Severe bone loss
Severe bone loss is a common occurrence in metastatic cancer and current statistics indicate that bone is in fact the third most common site of metastasis of solid tumors. Osteolytic lesions are frequent in breast, lung and kidney cancer and almost all patients with multiple myeloma have extensive bone destruction. This increased bone resorption is responsible for a number of disabling features including intractable bone pain at the site of the metastasis, pathological fractures, nerve compression syndromes, and hypercalcemia when bone destruction is advanced. The current drugs help to control mild bone degradation but they unfortunately exhibit no impact on patients’ survival. Alethia is developing inhibitors of bone degradation by focusing on the discovery of new regulators of the activity of osteoclasts, the cells responsible for degrading the bone.

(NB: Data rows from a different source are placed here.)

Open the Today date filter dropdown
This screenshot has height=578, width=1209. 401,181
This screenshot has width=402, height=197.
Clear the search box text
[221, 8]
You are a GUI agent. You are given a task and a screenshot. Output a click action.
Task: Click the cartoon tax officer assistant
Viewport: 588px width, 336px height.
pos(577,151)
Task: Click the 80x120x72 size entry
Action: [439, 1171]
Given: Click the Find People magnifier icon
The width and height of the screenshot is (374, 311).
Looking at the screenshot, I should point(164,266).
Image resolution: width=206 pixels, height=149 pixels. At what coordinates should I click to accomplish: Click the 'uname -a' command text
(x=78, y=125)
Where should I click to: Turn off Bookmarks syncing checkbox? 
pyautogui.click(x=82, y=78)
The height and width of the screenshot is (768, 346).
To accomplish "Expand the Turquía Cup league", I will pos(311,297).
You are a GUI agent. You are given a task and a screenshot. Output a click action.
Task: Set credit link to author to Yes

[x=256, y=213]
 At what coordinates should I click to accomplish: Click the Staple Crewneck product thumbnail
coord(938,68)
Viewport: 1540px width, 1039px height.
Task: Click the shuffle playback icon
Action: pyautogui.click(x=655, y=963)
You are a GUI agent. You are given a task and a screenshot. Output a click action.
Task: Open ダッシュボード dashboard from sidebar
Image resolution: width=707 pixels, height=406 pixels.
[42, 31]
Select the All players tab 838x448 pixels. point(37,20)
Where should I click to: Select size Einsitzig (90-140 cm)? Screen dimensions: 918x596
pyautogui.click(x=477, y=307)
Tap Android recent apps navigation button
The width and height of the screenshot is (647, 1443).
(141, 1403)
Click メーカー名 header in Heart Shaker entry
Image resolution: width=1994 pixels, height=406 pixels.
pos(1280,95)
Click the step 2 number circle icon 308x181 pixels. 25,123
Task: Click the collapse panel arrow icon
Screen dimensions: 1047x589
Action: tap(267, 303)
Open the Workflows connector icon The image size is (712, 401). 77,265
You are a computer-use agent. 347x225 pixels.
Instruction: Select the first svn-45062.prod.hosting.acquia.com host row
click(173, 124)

Alethia researchers applied an innovative target discovery and validation platform to generate subtracted cDNA libraries from mouse and human osteoclasts. Exhaustive expression profiling was performed to emphasize those targets whose expression was weak or absent in most normal tissues. In parallel, cell-based validation experiments were conducted to identify the genes required for osteoclast differentiation. This combined effort led to the assembly of a diversified portfolio of validated targets that are specifically expressed in differentiating osteoclasts. Alethia’s lead pipeline product in this indication is a mAb against AB-0326, a cell-surface protein that is stimulated by RANK ligand very early in osteoclast differentiation.